周穆成按照居委會大媽的要求拿著身份證房產證走出了房間,貓已經被他關進衛生間,
電閘煤氣已經被他關掉。同時他帶上了所有的錢。
面對即將到來的末日,周穆成有一絲緊張,也有一絲興奮。緊張的原因很簡單,怕死。
興奮的理由可就多的去了。
雖然自己有車有房但依舊滿足不了內心深處對權力財力無盡的渴求。
起碼要有別墅,有法拉利,有遊艇,有海天盛筵的首席vip門票。
那麼如果災難來襲,一切都有可能。
什麼才華,什麼能力,什麼社交,什麼學歷都可以滾蛋,只要你達到一個要求你就站在社會的頂端。
活著。
周穆成看了看小區門口堵的人仰馬翻的道路決定坐地鐵。雖然不自由,但總比困在路上要強。

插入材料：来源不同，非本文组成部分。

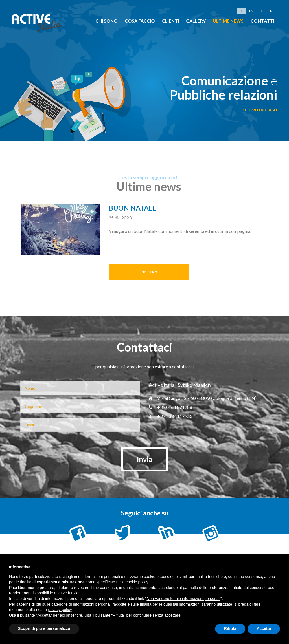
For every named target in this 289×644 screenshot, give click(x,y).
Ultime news (228, 21)
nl (272, 11)
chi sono (106, 21)
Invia (144, 459)
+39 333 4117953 (170, 416)
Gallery (196, 21)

畢竟,病毒還沒來襲。
路上的行人有的戴著口罩,有的抱著被子,有的拿著菜刀,有的拉著狗,最醒目的就是路中間被堵的死死的兩輛坦克,上面的軍人正拿著喇叭高聲嘶喊著,大意就是如果違反什麼什麼規則,立刻槍斃。
周穆成看著槍口想起剛才新聞裡的美國和印度。中國虔誠的信徒不多。走了幾百米沒有看見任何人舉著末日牌子沿路傳教,而印度的寺廟堆滿了人。
印度人正在寺廟祈福,美國人正在持槍鬥爭,中國人正在回老家。
難怪我華夏千年不亡。還是有一定道理的。祈福和鬥爭都沒回家安全。周穆成一邊想著,一邊從鑽進人群。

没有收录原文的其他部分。